BP Great. So for folks who are listening, just give us a quick flyover. How'd you get into the world of software and what is it you do day-to-day in your role?

AD That's a great question. I actually originally grew up in Silicon Valley, and I spent let's just say the earliest part of my career at the lowest part of the stack down in the physical layer, if you will. And what I realized over time was that software's eating in the world, so I, like all these other folks, have to get into this software game. And when I started looking at the software ecosystem I was frankly very lucky to find a database company at the same time as I moved to New York City. Who would've expected that? I mean, MongoDB was this incredible software company building a database in New York City of all places. And when I moved to New York it was such a wonderful fit. And going back to that low down in the stack sort of physical connection, I realized databases are intuitive to reason about because state has so much gravity to it, state is so challenging, state is essentially a physical construct so for me it's always been an intuitive area to think about. And over the years what I've come to realize is, if you look at where developers spend a lot of their time, it's in wrestling with state.

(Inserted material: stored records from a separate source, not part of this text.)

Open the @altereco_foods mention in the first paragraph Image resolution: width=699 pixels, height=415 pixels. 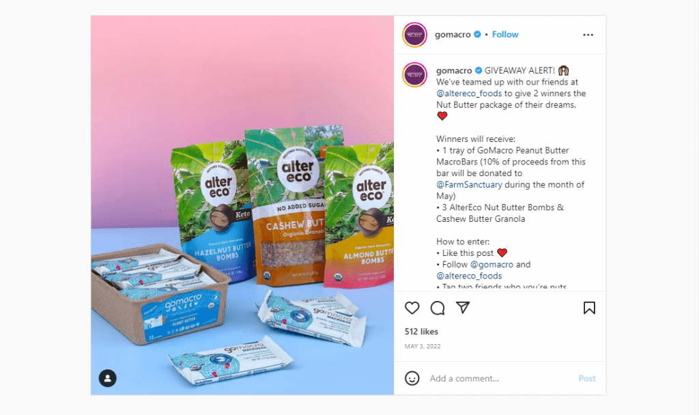[469, 93]
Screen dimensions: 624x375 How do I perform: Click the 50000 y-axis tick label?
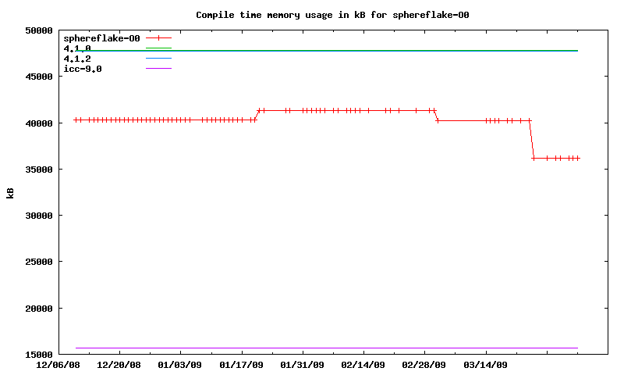coord(38,30)
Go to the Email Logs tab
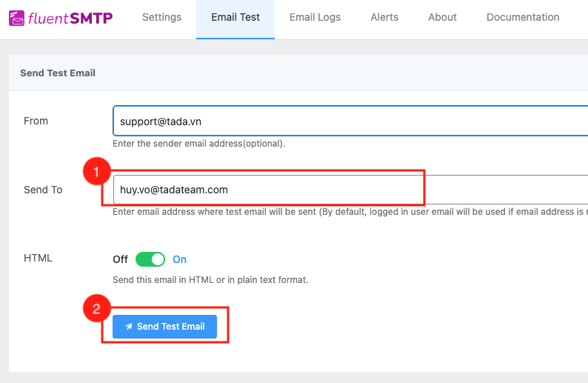This screenshot has height=383, width=588. pyautogui.click(x=315, y=17)
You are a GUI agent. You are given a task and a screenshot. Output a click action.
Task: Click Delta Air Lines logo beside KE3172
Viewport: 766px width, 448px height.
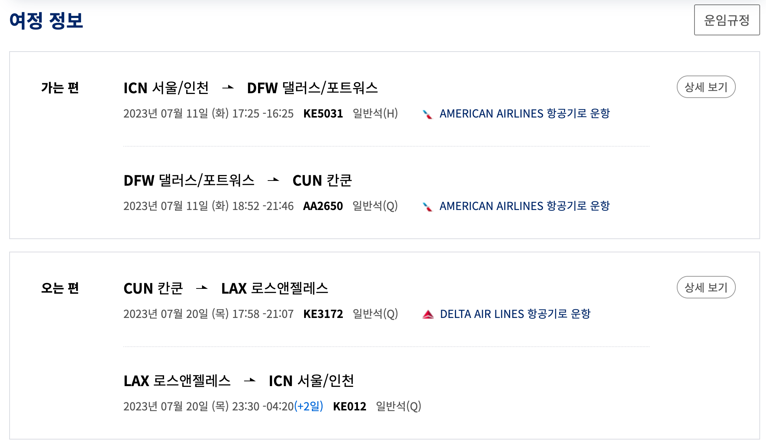(428, 314)
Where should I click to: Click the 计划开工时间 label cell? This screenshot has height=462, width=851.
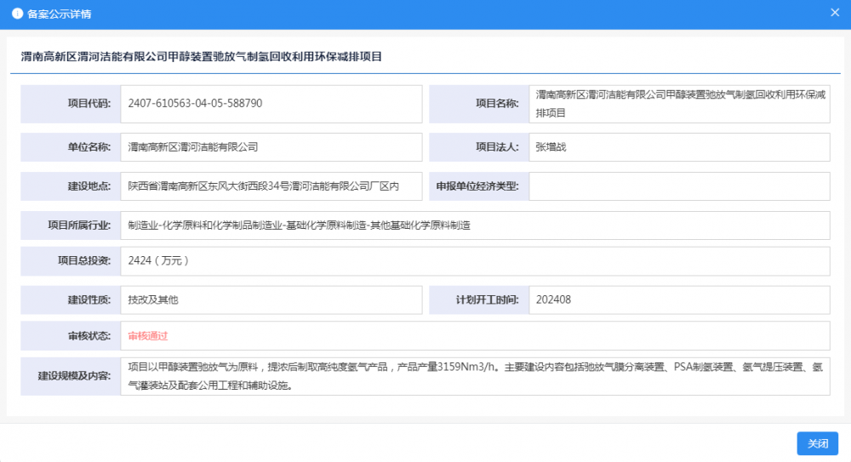pyautogui.click(x=479, y=300)
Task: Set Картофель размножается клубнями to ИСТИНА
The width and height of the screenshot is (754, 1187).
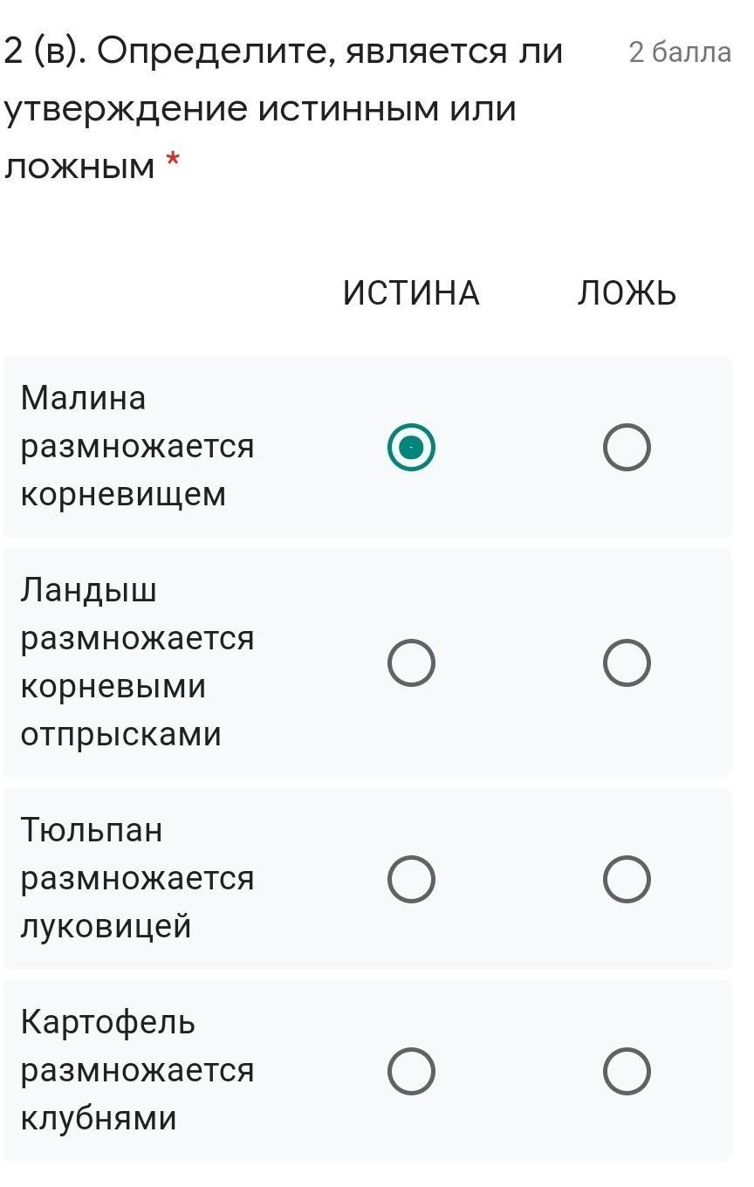Action: point(411,1071)
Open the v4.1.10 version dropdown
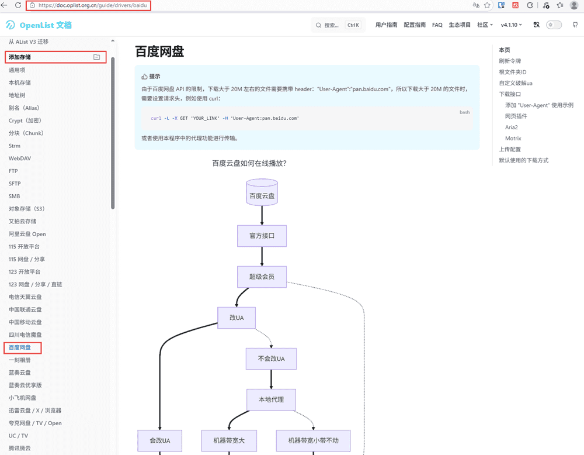The image size is (584, 455). click(x=511, y=25)
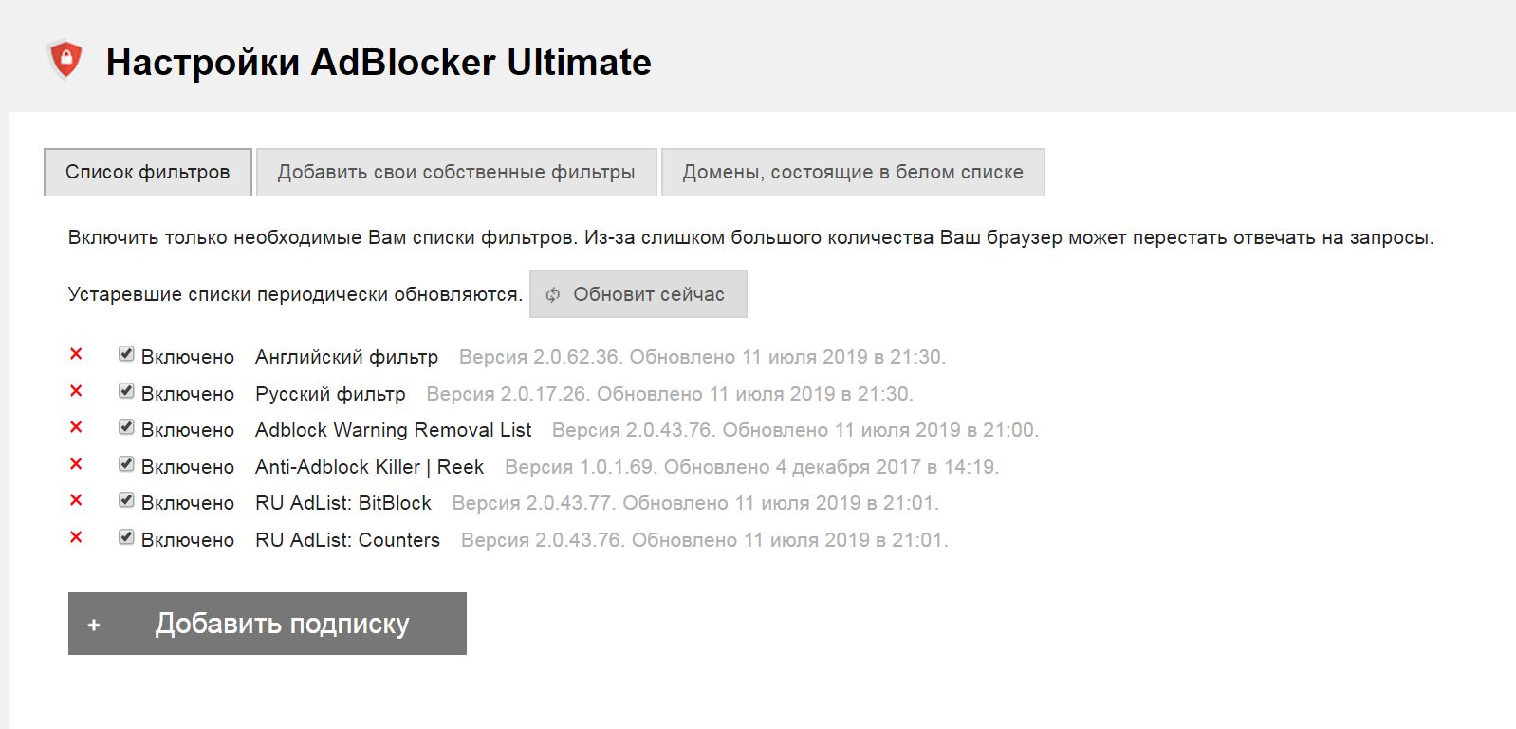Uncheck the Английский фильтр enabled checkbox
Viewport: 1516px width, 729px height.
[126, 354]
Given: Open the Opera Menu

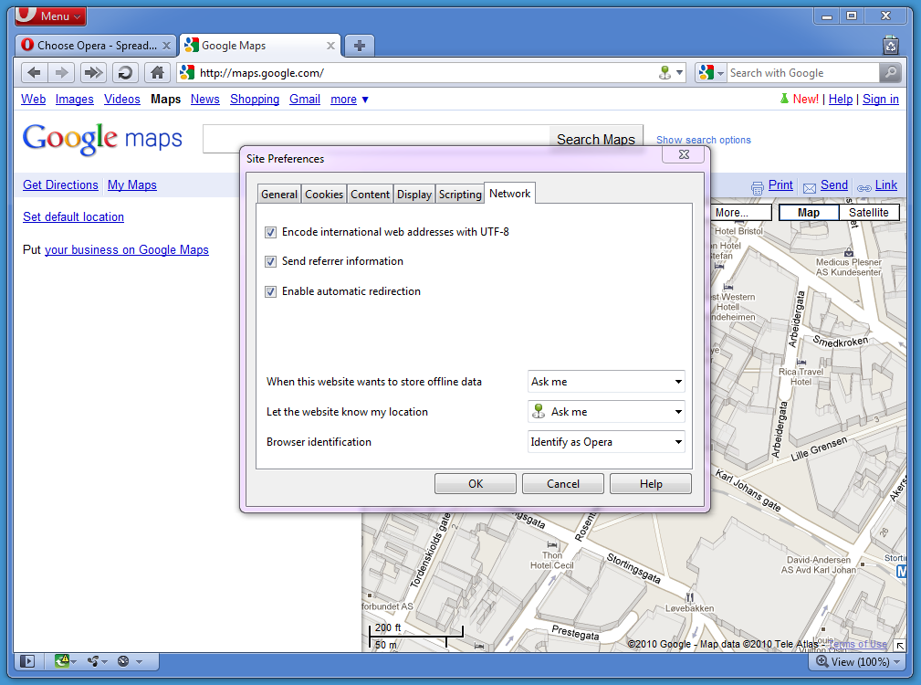Looking at the screenshot, I should [x=50, y=16].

So the core spirit I think of MongoDB from the very beginning has been about how do we enable developers to have a more elegant, integrated way of dealing with state data in a way that doesn't feel so unnatural. And if you look at kind of the history of that unnatural way we've interfaced with data, it goes back actually long before cloud to the 1970’s when the key cost bottleneck in computing was the cost of storage. And I often ask people, “What do you think the key cost bottleneck of computing today is?” And I would argue it's actually developers’ minds. And so everything has changed, everything has flipped. And so I've been having a lot of fun with MongoDB over the last 10 years doing this. And MongoDB Atlas, about six and a half years ago we launched it, and it's by far the majority of our company revenue at this point. We get over 150,000 people signing up every month which is just an incredible community of people continuously coming in and learning to build on our developer data platform.

RD It's interesting you talk about the databases’ holding state and in cloud computing super popular right now. It's kind of an ephemeral bit of computing, especially in the serverless sphere. Can you talk about what the sort of issues, concerns, needs are in merging those two fields?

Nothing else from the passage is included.